**DATASET RECORDS**
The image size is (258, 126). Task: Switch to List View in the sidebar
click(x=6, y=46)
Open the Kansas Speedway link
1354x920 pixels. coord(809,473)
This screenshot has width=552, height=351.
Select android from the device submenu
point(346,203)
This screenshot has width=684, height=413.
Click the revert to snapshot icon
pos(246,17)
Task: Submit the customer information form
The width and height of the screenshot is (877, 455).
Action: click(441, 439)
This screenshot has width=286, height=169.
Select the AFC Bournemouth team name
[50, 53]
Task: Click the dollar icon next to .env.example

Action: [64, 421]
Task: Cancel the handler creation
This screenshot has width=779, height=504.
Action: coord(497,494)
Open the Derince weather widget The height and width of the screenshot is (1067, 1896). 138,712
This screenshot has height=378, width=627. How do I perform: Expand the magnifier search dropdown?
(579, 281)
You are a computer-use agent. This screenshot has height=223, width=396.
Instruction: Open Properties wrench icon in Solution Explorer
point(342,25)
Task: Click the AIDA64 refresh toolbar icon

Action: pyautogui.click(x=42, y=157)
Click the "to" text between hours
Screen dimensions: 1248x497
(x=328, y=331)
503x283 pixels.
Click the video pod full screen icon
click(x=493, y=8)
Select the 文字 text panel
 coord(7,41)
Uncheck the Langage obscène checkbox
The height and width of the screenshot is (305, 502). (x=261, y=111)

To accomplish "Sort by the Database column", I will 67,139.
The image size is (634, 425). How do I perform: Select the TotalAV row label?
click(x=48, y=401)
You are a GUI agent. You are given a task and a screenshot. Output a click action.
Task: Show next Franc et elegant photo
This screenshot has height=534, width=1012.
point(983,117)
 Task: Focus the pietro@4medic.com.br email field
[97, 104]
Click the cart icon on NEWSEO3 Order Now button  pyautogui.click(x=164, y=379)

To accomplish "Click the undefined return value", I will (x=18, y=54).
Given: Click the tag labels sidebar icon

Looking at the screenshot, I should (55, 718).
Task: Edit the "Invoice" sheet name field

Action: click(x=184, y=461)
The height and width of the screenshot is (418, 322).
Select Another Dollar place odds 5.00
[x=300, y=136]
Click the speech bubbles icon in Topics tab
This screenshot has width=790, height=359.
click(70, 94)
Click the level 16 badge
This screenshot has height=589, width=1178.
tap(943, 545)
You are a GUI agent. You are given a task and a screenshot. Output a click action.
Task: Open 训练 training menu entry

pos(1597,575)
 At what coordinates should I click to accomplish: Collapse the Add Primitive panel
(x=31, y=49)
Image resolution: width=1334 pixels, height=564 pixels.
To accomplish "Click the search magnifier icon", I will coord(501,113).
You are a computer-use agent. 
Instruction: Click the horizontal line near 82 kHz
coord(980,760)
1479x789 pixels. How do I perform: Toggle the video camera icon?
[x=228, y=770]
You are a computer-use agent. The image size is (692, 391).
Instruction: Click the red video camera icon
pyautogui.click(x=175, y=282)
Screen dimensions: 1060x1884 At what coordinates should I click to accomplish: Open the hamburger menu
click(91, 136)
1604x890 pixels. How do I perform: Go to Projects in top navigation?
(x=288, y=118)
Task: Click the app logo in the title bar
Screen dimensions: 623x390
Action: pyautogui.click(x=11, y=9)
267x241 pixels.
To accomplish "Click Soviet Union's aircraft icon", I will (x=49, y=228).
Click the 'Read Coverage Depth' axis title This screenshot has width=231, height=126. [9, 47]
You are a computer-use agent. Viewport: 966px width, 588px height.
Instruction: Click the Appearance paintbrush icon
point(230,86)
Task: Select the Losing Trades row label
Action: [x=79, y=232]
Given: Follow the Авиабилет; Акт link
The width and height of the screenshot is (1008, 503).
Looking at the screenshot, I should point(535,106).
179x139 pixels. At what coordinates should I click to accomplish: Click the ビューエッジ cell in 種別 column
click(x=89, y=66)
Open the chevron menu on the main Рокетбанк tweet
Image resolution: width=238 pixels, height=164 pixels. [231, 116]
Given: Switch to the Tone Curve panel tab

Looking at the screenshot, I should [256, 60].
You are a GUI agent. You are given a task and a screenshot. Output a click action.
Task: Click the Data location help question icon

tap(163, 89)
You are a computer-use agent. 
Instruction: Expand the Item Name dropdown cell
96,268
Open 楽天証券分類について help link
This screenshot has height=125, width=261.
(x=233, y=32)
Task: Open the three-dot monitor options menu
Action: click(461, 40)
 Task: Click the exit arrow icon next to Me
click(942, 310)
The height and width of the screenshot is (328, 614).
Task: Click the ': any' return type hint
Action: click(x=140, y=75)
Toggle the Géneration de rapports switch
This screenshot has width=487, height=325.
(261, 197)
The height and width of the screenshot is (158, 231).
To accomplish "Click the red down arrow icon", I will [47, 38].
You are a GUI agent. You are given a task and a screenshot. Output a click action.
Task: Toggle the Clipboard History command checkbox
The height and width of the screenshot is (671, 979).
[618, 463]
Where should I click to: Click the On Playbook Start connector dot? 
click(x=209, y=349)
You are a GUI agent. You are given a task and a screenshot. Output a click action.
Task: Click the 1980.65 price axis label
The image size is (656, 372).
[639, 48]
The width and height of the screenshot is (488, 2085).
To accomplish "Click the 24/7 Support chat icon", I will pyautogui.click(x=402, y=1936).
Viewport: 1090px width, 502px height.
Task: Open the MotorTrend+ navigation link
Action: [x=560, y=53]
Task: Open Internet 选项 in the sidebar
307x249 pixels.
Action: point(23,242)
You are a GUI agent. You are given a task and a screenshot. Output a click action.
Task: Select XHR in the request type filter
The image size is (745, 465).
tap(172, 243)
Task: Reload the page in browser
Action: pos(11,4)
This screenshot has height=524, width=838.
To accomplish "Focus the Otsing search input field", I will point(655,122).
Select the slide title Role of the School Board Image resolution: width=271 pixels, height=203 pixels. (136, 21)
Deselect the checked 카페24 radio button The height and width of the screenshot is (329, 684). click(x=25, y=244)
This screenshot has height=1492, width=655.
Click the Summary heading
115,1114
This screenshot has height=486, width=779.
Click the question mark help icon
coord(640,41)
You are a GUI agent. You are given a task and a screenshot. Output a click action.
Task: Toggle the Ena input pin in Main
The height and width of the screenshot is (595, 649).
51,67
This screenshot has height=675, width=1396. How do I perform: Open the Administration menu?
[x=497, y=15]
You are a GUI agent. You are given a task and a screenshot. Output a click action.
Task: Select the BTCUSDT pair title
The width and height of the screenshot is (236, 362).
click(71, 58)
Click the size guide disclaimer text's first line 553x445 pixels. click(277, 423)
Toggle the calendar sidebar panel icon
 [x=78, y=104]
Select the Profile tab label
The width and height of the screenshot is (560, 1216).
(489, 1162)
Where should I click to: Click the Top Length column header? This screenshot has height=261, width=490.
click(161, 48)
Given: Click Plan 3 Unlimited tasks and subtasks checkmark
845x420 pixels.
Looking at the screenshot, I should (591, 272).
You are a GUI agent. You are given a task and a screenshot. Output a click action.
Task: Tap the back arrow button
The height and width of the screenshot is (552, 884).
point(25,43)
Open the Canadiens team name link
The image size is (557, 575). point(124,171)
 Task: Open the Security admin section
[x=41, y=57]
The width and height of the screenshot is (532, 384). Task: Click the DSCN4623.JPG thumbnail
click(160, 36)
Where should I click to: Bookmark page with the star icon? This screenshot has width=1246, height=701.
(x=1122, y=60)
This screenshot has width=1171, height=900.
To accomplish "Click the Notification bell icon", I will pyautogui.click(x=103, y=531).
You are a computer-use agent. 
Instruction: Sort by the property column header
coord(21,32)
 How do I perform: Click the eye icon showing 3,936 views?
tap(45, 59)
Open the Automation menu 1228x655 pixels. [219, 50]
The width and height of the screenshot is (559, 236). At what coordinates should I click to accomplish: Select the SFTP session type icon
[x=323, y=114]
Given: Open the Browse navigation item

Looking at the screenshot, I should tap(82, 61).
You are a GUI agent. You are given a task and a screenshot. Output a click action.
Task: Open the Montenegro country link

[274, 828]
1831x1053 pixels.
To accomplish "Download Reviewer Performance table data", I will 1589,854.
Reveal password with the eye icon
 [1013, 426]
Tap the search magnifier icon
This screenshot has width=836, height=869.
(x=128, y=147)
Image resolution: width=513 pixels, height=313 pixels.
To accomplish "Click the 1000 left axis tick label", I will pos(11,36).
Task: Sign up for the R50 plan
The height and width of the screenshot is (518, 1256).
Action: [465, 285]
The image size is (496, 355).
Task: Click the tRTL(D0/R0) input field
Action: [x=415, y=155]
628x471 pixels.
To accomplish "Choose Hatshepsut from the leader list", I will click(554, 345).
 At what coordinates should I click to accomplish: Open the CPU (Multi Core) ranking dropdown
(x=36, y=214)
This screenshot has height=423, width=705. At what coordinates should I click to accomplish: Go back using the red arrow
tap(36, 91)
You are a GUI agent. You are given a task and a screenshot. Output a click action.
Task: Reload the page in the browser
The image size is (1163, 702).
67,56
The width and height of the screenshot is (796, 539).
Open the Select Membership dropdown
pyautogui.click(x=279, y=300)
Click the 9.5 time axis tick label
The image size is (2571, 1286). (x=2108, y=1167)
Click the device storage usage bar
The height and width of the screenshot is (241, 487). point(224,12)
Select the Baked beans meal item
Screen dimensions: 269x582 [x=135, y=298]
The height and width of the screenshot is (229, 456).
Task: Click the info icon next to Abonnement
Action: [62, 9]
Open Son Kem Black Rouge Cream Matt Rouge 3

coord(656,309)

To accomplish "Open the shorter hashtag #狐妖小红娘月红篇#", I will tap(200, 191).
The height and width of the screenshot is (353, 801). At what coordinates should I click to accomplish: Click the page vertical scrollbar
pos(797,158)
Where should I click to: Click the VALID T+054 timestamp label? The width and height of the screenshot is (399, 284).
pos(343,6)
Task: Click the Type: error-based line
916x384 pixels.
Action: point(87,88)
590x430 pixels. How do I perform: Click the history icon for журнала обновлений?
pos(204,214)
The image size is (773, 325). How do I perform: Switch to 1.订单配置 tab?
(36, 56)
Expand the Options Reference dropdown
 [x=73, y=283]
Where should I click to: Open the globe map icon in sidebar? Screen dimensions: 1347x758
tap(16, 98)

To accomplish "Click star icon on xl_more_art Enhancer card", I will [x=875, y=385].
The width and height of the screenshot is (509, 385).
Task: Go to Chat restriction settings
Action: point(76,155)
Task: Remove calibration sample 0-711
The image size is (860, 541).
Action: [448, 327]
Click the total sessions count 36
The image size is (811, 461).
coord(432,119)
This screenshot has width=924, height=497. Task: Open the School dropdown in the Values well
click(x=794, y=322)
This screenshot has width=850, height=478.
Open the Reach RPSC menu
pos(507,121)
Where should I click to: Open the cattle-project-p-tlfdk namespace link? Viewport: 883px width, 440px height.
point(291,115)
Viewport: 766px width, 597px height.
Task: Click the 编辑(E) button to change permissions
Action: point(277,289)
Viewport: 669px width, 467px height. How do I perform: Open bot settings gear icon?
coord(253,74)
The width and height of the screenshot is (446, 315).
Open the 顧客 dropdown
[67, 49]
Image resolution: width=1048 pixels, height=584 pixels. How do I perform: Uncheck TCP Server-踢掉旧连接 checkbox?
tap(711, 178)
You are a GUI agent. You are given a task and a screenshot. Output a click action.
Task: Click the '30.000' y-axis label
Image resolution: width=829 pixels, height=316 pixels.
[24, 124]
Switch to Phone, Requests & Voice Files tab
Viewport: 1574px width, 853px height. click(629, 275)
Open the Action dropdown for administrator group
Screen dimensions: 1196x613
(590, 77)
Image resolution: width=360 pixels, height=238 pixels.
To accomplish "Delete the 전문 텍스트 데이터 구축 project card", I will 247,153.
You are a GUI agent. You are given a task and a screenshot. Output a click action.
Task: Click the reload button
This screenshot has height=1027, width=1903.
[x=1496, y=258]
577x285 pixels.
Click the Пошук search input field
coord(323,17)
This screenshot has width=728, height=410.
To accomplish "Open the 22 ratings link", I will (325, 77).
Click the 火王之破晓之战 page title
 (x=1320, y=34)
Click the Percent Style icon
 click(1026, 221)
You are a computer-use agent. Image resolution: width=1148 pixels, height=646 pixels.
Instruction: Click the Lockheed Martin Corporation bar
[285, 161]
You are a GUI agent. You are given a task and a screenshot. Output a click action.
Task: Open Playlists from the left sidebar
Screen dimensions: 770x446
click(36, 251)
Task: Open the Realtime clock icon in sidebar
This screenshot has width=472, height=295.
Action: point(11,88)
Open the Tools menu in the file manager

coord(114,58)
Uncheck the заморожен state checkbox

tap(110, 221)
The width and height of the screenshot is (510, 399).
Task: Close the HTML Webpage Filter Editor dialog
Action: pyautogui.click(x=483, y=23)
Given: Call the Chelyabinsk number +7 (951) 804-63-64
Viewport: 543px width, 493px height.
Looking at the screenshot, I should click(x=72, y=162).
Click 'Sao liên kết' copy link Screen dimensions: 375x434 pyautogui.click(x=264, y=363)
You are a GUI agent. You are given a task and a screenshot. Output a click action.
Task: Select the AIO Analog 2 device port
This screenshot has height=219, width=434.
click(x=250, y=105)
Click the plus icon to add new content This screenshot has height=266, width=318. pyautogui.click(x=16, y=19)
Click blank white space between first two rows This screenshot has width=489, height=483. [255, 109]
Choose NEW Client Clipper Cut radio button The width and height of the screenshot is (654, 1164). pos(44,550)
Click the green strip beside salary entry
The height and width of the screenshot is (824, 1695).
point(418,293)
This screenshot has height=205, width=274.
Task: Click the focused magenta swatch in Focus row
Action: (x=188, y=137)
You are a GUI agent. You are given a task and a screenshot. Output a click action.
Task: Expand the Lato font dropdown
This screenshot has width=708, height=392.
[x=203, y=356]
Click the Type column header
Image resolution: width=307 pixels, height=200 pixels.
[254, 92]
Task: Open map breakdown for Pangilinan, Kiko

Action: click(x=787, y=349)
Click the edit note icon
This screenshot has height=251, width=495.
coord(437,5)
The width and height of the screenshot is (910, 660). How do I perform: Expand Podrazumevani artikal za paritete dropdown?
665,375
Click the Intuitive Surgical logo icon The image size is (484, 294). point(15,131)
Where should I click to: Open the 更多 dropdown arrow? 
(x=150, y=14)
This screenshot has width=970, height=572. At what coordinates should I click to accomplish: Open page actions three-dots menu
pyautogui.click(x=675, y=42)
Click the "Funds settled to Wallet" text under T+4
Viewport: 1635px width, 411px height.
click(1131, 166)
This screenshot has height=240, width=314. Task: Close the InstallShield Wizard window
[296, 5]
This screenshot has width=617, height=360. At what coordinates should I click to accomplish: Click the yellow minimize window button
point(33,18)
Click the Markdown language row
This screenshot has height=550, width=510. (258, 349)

**EXERCISE AIM**
Pick out every line of the rows above that contains the word "team", and copy each one. Case counts.

**ANSWER TO THIS PROBLEM**
Select the AFC Bournemouth team name
Open the Canadiens team name link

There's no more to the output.